Dukungan dari kementerian terkait seperti Kementerian Keuangan, Kementerian Perdagangan, dan Kementerian Perindustrian juga dinilai penting. Dody menyarankan pemberian insentif fiskal, relaksasi biaya logistik bagi eksportir terdampak, hingga penyediaan data ekspor granular untuk mempermudah pemetaan risiko oleh perusahaan asuransi.
“Kami juga mendorong adanya edukasi dan literasi asuransi marine cargo yang lebih menyeluruh, terutama untuk pelaku ekspor skala kecil dan menengah yang masih banyak belum memanfaatkan perlindungan ini,” tutup Dody.
Potensi Tetap Terbuka Meski Tantangan Meningkat
Meski tantangan akibat kebijakan tarif ekspor dari AS menjadi isu utama, Dody menilai bahwa potensi bisnis marine cargo insurance di Indonesia masih cukup besar. Hal ini seiring dengan pertumbuhan ekspor formal yang mengharuskan perlindungan asuransi sebagai bagian dari Letter of Credit (LC) atau kontrak dagang.
Namun demikian, tidak semua ekspor diasuransikan secara optimal.

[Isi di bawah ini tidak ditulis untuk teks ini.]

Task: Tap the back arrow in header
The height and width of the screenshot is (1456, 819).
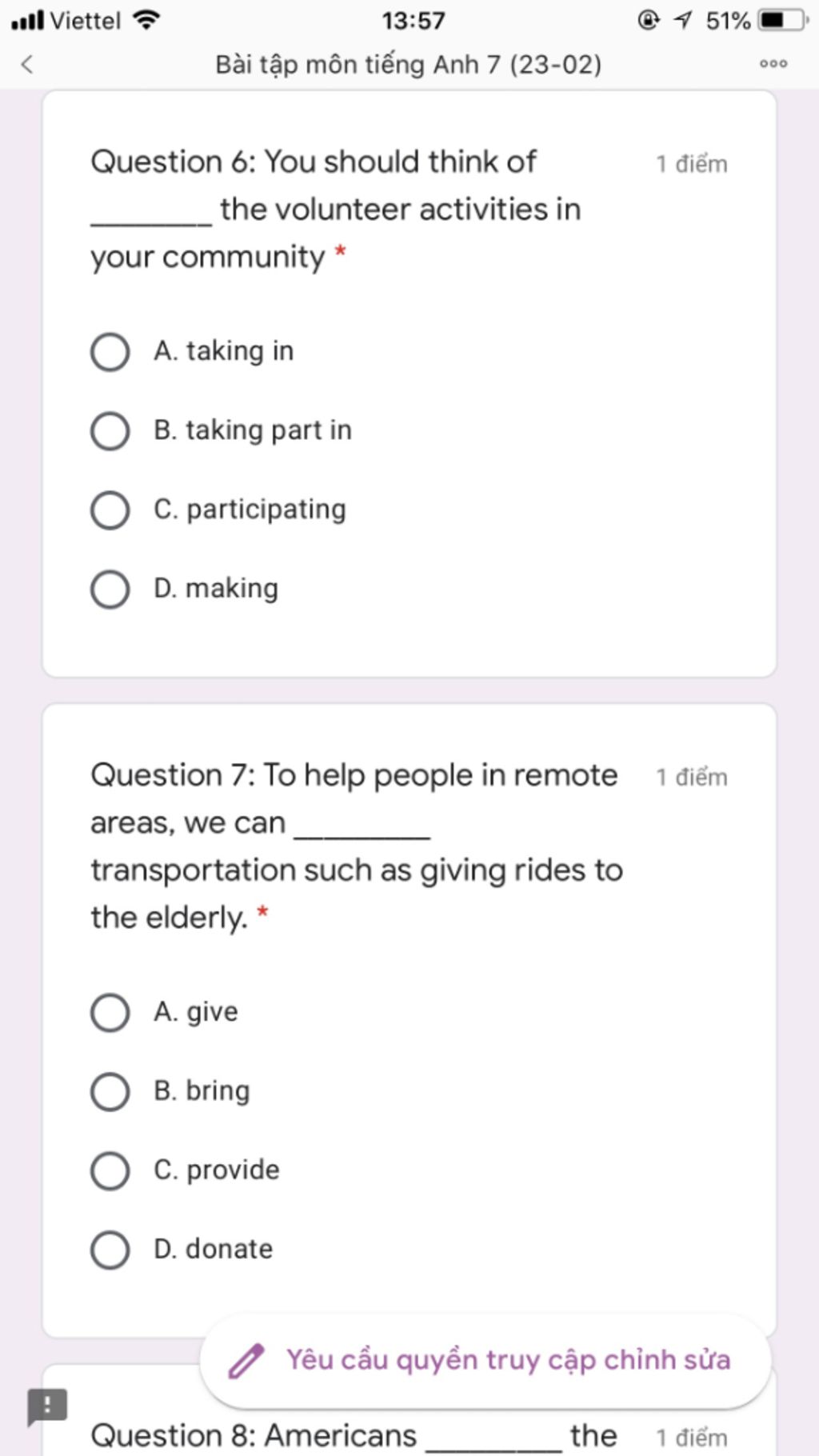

Beberapa eksportir masih mengandalkan skema Free On Board (FOB), bahkan ada yang memilih skema self-insurance. Oleh karena itu, perlu dorongan kuat agar seluruh pelaku ekspor, termasuk UKM, memahami pentingnya perlindungan risiko melalui asuransi marine cargo.
Dengan kolaborasi antara pelaku industri, pemerintah, dan regulator, sektor asuransi marine cargo diharapkan mampu menjawab tantangan global dengan solusi yang adaptif dan berkelanjutan.